WHAT TO DO: Filter these entries down to lines holding "width".

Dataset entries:
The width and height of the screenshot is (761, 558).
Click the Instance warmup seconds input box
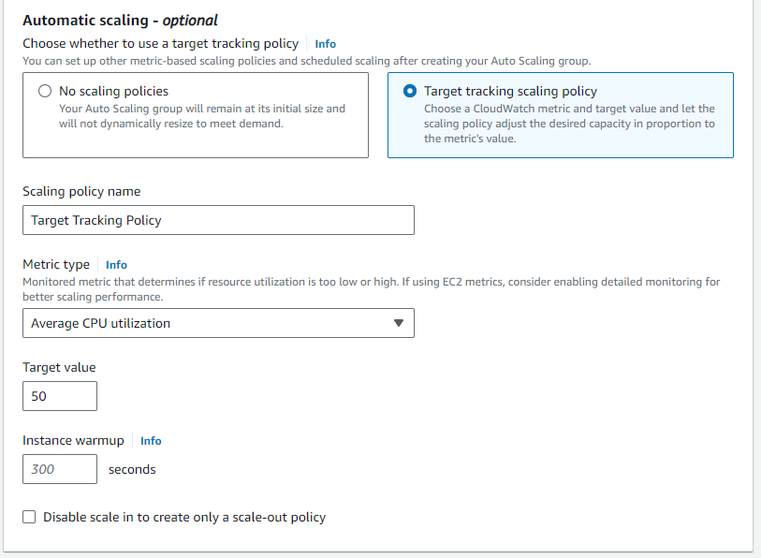pos(59,469)
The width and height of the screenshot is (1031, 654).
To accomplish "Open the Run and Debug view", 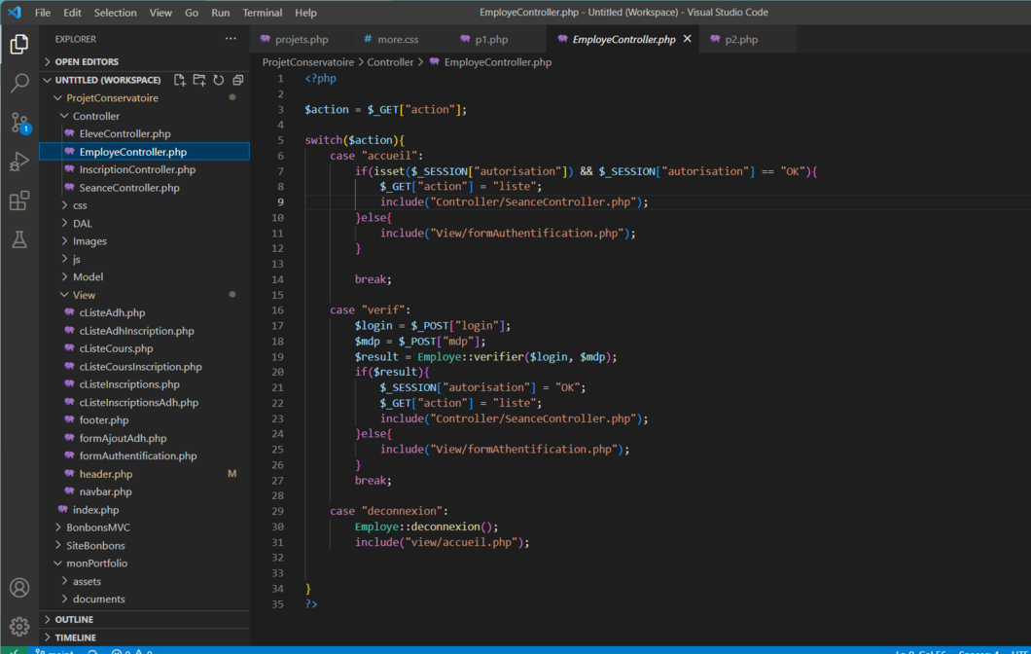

RESULT FOR THIS EXERCISE:
The width and height of the screenshot is (761, 558).
The width and height of the screenshot is (1031, 654).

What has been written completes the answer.